Clima de tréguas internas e reação ao despertar dos populismos
A emergência eleitoral de fenómenos perigosos no exterior levou a tréguas internas. “Populismo” foi a palavra mais ouvida
O populismo e as respostas ao populismo – a transparência no exercício da política, o combate à corrupção, um “nacionalismo patriótico” por oposição a um “patriotismo egocêntrico” (expressões do Presidente da República) .
Quase sem referências explícitas à origens – as eleições recentes nos EUA, na Holanda e em França, bem como o brexit do Reino Unido –, estes temas marcaram ontem parte importante da sessão solene parlamentar de celebração dos 43 anos de Abril.
A oposição do PSD (com uma bancada em que abundavam as ausências) e do CDS poupou-se nos ataques à governação (fica para hoje à tarde, dia de mais um debate quinzenal com o primeiro-ministro). Teresa Leal Coelho, a oradora do PSD, insistiu na defesa da sua bandeira de sempre, a criminalização do enriquecimento ilícito; Isabel Galriça Neto, do CDS, reafirmou o compromisso do seu partido com o Estado social . Foi também a primeira voz a ouvir-se na sessão relembrando a memória de Mário Soares (este foi o primeiro 25 de Abril depois da morte do ex-PR e fundador do Partido Socialista).
À esquerda – embora em tons diversos –, o bombo da festa foi a Europa. Críticas, críticas e mais críticas. O socialista Alberto Martins, há muito ausente do púlpito parlamentar – e celebrando ontem o seu 72.º aniversário – quase ultrapassou pela esquerda o que a esquerda disse.
“A União Europeia – disse – não pode continuar a transformar um projeto europeu de solidariedade entre Estado, povos e cidadãos no seu contrário, transferindo os imperativos dos mercados e das grandes corporações e grupos financeiros aos orçamentos e grupos financeiros.”
Além disso, “as políticas austeritárias, de estreita disciplina orçamental, provocaram, como entre nós, recessão e degradação social”, e os “consequentes sacrifícios atingiram sobretudo os mais pobres e excluídos e geraram uma insidiosa situação de incerteza, desesperança e chocantes desigualdades sociais”. Por isso, “a saída da crise económica, social e ecológica exige uma UE mais democrática, transparentes” e “subordinando o poder económico ao poder político”.

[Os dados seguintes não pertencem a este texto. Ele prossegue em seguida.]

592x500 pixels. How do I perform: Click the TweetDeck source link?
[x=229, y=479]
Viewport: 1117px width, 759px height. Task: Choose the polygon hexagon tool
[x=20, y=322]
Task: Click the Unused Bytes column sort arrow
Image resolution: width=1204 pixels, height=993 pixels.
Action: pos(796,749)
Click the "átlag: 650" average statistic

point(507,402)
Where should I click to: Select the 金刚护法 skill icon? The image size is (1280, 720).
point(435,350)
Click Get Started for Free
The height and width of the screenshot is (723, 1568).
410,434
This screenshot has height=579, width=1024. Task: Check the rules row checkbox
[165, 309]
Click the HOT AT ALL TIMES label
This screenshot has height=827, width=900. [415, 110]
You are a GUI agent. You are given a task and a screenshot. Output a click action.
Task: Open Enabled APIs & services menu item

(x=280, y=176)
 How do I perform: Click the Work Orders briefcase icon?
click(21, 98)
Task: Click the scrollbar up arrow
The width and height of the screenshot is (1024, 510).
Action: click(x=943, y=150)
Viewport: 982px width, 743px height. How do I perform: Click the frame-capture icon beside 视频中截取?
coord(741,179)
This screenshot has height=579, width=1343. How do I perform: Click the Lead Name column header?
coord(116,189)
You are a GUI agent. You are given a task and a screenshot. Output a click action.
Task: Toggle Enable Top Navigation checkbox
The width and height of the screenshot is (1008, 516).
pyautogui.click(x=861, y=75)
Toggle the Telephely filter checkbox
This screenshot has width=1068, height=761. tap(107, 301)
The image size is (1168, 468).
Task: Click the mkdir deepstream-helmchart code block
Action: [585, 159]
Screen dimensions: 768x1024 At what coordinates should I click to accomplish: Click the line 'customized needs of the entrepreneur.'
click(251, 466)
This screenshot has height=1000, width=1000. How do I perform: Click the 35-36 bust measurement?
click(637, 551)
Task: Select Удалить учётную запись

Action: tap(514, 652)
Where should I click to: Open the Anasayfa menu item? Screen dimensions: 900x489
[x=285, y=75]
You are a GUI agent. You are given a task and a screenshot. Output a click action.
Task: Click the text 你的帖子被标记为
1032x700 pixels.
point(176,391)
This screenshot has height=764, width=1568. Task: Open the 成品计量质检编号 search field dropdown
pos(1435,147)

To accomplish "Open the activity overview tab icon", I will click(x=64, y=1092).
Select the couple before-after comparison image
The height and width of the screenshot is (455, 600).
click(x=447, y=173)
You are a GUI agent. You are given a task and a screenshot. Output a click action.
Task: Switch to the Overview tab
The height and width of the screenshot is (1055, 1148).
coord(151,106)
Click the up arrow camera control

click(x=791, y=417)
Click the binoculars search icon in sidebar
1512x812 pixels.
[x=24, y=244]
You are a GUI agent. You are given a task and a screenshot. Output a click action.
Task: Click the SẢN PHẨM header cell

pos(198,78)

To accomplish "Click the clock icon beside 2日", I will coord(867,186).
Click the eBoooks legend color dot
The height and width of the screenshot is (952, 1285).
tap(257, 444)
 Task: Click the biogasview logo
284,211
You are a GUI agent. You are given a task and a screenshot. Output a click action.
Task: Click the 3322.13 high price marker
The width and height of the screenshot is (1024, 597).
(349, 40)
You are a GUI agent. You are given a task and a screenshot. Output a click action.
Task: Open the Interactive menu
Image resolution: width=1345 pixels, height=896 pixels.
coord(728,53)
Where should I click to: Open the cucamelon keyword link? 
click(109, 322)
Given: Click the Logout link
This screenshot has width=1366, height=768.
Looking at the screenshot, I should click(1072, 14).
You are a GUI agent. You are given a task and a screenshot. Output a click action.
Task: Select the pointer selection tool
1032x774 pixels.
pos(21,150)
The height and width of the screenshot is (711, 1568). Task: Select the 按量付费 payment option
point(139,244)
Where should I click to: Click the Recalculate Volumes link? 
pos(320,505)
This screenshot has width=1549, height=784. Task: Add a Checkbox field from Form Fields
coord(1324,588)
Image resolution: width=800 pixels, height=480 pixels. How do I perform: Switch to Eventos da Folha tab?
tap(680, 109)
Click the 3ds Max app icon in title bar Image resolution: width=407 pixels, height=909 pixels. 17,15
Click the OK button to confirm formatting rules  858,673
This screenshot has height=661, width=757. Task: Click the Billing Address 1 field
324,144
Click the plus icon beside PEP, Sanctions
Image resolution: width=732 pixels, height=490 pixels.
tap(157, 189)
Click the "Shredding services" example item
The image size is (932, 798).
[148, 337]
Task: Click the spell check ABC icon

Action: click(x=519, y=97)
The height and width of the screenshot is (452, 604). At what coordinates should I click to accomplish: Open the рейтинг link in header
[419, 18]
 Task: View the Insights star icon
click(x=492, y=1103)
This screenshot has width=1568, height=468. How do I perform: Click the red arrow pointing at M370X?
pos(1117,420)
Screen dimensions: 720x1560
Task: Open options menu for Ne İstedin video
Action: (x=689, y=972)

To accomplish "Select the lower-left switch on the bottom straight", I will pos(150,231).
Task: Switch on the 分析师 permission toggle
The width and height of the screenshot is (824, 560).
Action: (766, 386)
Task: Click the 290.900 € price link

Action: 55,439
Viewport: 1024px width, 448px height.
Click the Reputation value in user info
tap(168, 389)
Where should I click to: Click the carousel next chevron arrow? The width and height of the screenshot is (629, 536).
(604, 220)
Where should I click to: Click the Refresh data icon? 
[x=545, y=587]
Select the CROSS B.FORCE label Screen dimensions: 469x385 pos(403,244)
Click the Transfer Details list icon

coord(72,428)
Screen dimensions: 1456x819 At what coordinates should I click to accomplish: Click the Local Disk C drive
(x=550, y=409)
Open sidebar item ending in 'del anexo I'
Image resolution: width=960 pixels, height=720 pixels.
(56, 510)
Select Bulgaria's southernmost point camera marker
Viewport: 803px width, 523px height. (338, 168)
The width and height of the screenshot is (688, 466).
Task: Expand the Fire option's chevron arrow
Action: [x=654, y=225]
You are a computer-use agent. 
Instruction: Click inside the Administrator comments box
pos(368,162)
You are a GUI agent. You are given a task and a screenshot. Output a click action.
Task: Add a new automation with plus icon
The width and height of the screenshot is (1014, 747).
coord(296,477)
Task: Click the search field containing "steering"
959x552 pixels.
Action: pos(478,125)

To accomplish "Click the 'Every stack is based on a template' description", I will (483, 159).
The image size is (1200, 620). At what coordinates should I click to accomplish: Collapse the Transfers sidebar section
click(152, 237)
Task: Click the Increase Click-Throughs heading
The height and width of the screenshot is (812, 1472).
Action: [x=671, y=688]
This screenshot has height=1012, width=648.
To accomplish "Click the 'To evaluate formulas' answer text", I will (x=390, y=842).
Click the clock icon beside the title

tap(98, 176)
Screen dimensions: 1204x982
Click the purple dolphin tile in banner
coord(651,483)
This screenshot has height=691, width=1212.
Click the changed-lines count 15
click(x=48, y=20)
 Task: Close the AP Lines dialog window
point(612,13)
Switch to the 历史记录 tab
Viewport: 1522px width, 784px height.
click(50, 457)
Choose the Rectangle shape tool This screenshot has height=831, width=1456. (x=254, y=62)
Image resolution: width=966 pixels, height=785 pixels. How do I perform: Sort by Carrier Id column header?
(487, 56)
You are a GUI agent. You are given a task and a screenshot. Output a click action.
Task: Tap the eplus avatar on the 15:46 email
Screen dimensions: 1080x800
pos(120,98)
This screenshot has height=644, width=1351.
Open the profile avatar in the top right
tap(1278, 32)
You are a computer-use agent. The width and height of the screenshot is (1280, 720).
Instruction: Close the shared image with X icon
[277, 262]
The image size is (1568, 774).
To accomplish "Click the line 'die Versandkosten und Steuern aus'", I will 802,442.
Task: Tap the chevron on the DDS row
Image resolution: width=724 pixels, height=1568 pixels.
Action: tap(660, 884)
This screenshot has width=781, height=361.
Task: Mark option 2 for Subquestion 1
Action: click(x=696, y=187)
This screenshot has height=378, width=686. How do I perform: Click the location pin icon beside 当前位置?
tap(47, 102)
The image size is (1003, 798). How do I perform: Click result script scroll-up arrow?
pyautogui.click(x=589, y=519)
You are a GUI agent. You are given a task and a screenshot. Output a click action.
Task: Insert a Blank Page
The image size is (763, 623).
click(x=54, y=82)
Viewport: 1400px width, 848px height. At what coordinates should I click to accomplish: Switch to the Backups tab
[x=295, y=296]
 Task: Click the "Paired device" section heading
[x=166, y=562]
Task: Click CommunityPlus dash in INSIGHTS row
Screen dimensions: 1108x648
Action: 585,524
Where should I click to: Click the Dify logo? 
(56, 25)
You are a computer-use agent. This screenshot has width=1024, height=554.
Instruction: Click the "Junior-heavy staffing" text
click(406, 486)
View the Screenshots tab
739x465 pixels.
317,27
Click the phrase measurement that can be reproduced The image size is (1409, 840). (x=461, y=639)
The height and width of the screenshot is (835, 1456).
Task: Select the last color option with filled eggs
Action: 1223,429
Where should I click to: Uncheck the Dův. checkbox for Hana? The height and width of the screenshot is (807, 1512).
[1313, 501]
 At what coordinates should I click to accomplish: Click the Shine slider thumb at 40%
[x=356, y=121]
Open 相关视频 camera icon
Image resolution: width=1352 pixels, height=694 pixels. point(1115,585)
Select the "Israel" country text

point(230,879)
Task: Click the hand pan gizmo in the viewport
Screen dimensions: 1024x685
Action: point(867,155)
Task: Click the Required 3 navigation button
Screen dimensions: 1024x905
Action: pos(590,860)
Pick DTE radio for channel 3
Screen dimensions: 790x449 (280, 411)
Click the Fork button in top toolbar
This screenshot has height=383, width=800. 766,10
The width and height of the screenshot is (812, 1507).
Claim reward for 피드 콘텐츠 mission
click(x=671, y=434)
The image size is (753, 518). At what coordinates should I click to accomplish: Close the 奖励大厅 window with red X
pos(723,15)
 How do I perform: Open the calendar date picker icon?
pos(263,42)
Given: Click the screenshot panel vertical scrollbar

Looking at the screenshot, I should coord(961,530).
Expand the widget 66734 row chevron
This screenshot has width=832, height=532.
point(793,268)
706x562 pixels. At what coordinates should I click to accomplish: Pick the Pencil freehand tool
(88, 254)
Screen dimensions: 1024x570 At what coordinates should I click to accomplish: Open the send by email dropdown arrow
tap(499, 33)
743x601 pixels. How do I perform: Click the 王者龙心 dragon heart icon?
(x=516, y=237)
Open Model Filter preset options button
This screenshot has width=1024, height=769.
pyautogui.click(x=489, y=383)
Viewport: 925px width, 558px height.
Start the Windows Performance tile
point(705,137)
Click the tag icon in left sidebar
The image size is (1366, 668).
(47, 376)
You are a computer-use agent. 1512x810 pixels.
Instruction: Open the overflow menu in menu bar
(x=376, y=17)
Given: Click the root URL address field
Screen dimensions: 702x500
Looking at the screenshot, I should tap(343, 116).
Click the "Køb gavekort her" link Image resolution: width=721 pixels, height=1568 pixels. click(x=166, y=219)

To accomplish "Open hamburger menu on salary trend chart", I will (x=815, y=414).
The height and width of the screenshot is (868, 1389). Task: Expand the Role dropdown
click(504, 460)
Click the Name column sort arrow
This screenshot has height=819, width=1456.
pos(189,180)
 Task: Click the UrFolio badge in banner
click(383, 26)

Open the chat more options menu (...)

Cumprindo o prometido, Marcelo Rebelo de Sousa evitou questões da atualidade. Preferiu, antes, sublinhar princípios gerais: “Importa que todas as estruturas do poder político, do topo do Estado à administração pública e, naturalmente, aos tribunais, entendam que devem ser muito mais transparentes, rápidas e eficazes na resposta aos desafios e apelos deste tempo, revendo-se, reformandose, ajustando-se.” Porque “os chamados populismos alimentam-se das deficiências, lentidões, incompetências e irresponsabilidades do poder político, ou da sua confusão ou compadrio com o poder económico e social”. Voltou também a exigir que toda a aposta governamental se centre no crescimento: “Os dois anos e meio que faltam para o termo da legislatura parlamentar terão de ser de maior criação de riqueza e melhor distribuição.”
Ferro Rodrigues, pelo seu lado, assumiu explicitamente as referências a Marine Le Pen: “Veja-se por exemplo a ameaça da extrema-direita, que continua visível em França.” E defendeu que “não basta a este respeito falar de populismo”, porque “é um conceito que normaliza o que não é normal em democracia”. “Isto não é nenhum populismo”, é sim “a velha extrema-direita autoritária , nacionalista e xenófoba”. E há que não esquecer Mitterrand: “O nacionalismo é a guerra.” Para consumo interno, o discurso do presidente da AR foi de satisfação: o “novo tempo político” da maioria de esquerda fez melhorar a imagem pública da Assembleia da República.